Cookie-cutter kitchen no more: Makeover adds functionality and ‘pop’ to Belmont home

The Santisi family's remodeled kitchen.

By Chris Wadsworth

When Marisa Santisi moved into her new home in the Belmont Country Club community 2½ years ago, she loved nearly everything about her new home: the openness of the living areas, the wonderful backyard, even the proximity to great shopping and restaurants. There was just one problem: the kitchen.

“It just wasn’t very functional,” Santisi said. “The island was small and the cooking area was in the island, so that was even less functional. We had wasted space. The cabinets were poor quality. The kitchen was very dark. We wanted to lighten it up.”

The Santisi family’s kitchen prior to the remodel.

Sounds like a kitchen crying out for a makeover, and that’s just what Santisi, her husband, Juan, and their two boys got. The family teamed with designer Sarah Kahn Turner from Jennifer Gilmer Kitchen & Bath. The Maryland-based firm recently opened a new location in the Ashburn Village Shopping Center.

“It was definitely too heavy and builder-grade and dark. It felt like a doctor’s office,” said Turner, referring to the Santisi family’s original kitchen. “I wanted to capture all the wasted floor space, redesign the angles and really open it up and redirect the space.”

There were several main issues to tackle.

Turner designed a new kitchen that repositioned nearly everything — the island got longer and switched positions. The refrigerator moved to a better location. A wall was extended, and the pass-through to the sun room widened by 3 feet to allow more natural light.

Turner also focused on how the Santisis would use their kitchen, adding storage for items near where they would be needed and creating a work flow from food storage areas to prep areas to cooking areas.

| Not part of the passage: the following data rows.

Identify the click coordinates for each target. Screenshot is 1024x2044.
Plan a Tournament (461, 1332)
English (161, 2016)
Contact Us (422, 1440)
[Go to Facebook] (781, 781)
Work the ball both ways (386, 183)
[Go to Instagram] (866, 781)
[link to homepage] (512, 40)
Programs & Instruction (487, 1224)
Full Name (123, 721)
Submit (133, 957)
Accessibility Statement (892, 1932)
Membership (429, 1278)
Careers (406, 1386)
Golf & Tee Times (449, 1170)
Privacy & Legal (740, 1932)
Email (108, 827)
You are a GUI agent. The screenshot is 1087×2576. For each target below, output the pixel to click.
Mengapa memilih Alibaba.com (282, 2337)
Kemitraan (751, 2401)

“There are a lot of cookie-cutter floor plans out there, but they don’t have to be,” Turner said. “[Builders] make spaces so large, but … I don’t think they consider how people are going to actually use the kitchen. They just want to fill it.”

Besides the structure and layout of the kitchen, much attention was given to the aesthetics — the materials used and the colors chosen.

Take the large center island for example — one half is a natural silvery quartzite, while the other half is an oiled, food-safe African wenge wood.

“The contrast of the surfaces gives it a lot of character,” Santisi said. “Having the natural wood gives it a very nice touch versus having it all white.”

Light kitchens with white cabinets are popular, but Turner threw in a twist to make the Santisis’ kitchen pop.

“We changed all the cabinet finishes to white, but we darkened the floor,” she said. The existing hardwood was sanded and refinished with a Jacob Bean stain. “It helped anchor the floor and emphasize the ceiling height.”

Marisa Santisi is thrilled with her new kitchen and she shared her two big takeaways — advice she would give others undertaking a kitchen makeover:

  • Seriously consider using a professional designer. “Even if you know what color cabinets you like or what surfaces you want, they know how to utilize the space much better than you.”
  • Think about how many years you want this kitchen to last because some styles may not age well (wood paneling and shag carpeting come to mind). “I wanted to go completely modern, but [Turner] was able to explain how going to extremes on the modern side would actually make the kitchen outdated faster.”